Problem :: Copy the stretch of rows from the line containing "This screenshot has height=498, width=700." through the line containing "Click the メルマガ", renaming "Dock" to "taskbar" and keeping everything else the same.
##### Data listing
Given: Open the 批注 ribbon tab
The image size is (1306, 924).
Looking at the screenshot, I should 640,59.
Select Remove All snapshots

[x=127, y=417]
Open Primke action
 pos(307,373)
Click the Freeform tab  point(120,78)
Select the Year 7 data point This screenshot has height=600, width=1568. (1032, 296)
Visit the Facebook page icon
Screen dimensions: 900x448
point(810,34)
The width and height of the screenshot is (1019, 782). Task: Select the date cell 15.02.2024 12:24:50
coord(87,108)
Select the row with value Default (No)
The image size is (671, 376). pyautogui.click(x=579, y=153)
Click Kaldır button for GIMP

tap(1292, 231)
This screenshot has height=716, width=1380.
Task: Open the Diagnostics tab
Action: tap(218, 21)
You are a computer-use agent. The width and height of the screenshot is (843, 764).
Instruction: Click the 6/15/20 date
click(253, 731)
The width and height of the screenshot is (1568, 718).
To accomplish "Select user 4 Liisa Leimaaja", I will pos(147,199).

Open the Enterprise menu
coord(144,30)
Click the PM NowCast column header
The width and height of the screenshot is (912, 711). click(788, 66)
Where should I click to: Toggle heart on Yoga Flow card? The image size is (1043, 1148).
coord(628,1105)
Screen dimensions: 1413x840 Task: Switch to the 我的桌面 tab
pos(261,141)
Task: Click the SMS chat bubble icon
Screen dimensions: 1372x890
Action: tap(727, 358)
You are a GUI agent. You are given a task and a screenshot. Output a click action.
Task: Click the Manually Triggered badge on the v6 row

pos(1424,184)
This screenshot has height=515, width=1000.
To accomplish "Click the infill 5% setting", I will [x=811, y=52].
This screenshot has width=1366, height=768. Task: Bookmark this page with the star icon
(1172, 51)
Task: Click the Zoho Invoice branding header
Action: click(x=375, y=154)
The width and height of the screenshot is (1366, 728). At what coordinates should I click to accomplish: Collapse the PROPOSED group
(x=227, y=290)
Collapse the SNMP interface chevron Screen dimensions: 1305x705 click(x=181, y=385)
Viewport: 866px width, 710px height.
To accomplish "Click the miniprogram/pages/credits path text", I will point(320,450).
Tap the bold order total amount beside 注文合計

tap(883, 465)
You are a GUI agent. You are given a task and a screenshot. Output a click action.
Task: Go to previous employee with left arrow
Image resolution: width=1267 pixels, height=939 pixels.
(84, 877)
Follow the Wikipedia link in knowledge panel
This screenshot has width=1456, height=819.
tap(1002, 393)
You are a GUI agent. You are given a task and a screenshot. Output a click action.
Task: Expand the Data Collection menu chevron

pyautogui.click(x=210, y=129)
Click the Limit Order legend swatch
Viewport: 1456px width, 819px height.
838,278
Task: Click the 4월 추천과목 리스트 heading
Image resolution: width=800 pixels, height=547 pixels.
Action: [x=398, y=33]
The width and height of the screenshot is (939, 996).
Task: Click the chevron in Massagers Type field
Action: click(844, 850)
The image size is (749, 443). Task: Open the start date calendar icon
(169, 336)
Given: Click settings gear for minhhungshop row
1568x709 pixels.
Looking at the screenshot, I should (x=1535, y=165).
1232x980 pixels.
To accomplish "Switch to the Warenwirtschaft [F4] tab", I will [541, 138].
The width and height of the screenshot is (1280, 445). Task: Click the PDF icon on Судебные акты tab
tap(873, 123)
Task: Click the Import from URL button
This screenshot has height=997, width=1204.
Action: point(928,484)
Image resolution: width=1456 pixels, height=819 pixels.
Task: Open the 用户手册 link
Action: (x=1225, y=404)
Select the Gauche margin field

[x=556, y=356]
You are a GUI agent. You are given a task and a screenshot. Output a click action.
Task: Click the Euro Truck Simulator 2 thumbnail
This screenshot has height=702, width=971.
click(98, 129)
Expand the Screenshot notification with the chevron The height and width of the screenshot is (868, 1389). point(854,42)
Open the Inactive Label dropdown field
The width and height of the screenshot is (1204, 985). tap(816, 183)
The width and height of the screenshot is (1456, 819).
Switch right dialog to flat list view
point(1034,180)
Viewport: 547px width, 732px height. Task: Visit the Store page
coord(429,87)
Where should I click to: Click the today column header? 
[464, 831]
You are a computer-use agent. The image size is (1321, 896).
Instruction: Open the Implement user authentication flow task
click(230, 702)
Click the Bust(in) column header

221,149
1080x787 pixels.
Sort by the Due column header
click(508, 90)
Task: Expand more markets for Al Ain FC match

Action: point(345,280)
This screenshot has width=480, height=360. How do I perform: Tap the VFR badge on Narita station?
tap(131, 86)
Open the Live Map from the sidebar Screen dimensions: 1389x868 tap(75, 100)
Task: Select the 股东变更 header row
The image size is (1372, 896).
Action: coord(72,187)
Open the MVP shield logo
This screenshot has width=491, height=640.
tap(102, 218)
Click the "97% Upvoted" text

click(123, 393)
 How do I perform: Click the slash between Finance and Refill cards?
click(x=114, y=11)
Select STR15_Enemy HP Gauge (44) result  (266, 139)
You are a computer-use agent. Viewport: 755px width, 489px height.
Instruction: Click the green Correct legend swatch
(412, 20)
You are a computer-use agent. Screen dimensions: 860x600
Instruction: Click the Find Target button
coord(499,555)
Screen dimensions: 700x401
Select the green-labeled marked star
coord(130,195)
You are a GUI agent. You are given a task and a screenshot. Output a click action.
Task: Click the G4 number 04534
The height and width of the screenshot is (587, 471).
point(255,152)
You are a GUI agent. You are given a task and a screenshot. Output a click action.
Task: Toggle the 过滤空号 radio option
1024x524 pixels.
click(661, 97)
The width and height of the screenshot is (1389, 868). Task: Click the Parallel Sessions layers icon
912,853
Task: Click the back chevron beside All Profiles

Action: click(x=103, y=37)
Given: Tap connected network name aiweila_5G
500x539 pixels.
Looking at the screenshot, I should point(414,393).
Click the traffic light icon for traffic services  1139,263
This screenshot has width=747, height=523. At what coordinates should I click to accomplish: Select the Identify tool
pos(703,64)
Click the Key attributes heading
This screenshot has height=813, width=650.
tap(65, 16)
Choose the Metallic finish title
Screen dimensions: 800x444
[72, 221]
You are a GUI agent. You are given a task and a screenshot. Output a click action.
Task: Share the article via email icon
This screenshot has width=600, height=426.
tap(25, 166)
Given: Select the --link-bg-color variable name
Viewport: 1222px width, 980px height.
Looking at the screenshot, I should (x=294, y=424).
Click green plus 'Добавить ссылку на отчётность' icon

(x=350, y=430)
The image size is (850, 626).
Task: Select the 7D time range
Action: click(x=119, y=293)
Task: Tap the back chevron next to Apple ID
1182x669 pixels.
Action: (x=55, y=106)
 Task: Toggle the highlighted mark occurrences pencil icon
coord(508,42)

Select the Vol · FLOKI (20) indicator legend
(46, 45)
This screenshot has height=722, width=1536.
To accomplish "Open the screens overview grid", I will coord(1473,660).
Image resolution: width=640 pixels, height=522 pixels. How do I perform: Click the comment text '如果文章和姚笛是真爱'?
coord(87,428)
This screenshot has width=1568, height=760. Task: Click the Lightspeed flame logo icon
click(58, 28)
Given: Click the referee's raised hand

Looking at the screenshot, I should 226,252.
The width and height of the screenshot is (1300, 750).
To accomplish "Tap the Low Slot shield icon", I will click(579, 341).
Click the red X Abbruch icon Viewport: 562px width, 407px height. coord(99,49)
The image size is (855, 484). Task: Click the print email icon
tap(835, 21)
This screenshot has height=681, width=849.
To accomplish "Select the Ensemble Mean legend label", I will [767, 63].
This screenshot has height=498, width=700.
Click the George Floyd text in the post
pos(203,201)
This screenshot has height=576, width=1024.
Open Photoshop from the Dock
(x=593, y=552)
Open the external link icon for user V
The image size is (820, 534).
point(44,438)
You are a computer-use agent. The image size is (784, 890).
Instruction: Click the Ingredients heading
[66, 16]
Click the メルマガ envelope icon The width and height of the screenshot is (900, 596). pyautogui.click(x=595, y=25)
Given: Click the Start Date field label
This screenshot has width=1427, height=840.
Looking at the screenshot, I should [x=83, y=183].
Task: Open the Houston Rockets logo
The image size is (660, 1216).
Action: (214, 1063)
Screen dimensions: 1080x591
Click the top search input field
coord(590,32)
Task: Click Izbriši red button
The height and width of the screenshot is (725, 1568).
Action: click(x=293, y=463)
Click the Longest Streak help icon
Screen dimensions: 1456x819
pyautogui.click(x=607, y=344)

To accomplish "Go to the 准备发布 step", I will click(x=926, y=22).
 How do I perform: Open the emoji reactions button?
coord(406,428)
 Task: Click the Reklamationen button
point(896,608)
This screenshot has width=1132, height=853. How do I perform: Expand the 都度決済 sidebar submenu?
##########
Task solution ::
This screenshot has height=498, width=700.
Click the George Floyd text in the post
pos(203,201)
This screenshot has height=576, width=1024.
Open Photoshop from the taskbar
(x=593, y=552)
Open the external link icon for user V
The image size is (820, 534).
point(44,438)
You are a computer-use agent. The image size is (784, 890).
Instruction: Click the Ingredients heading
[66, 16]
Click the メルマガ envelope icon The width and height of the screenshot is (900, 596). pyautogui.click(x=595, y=25)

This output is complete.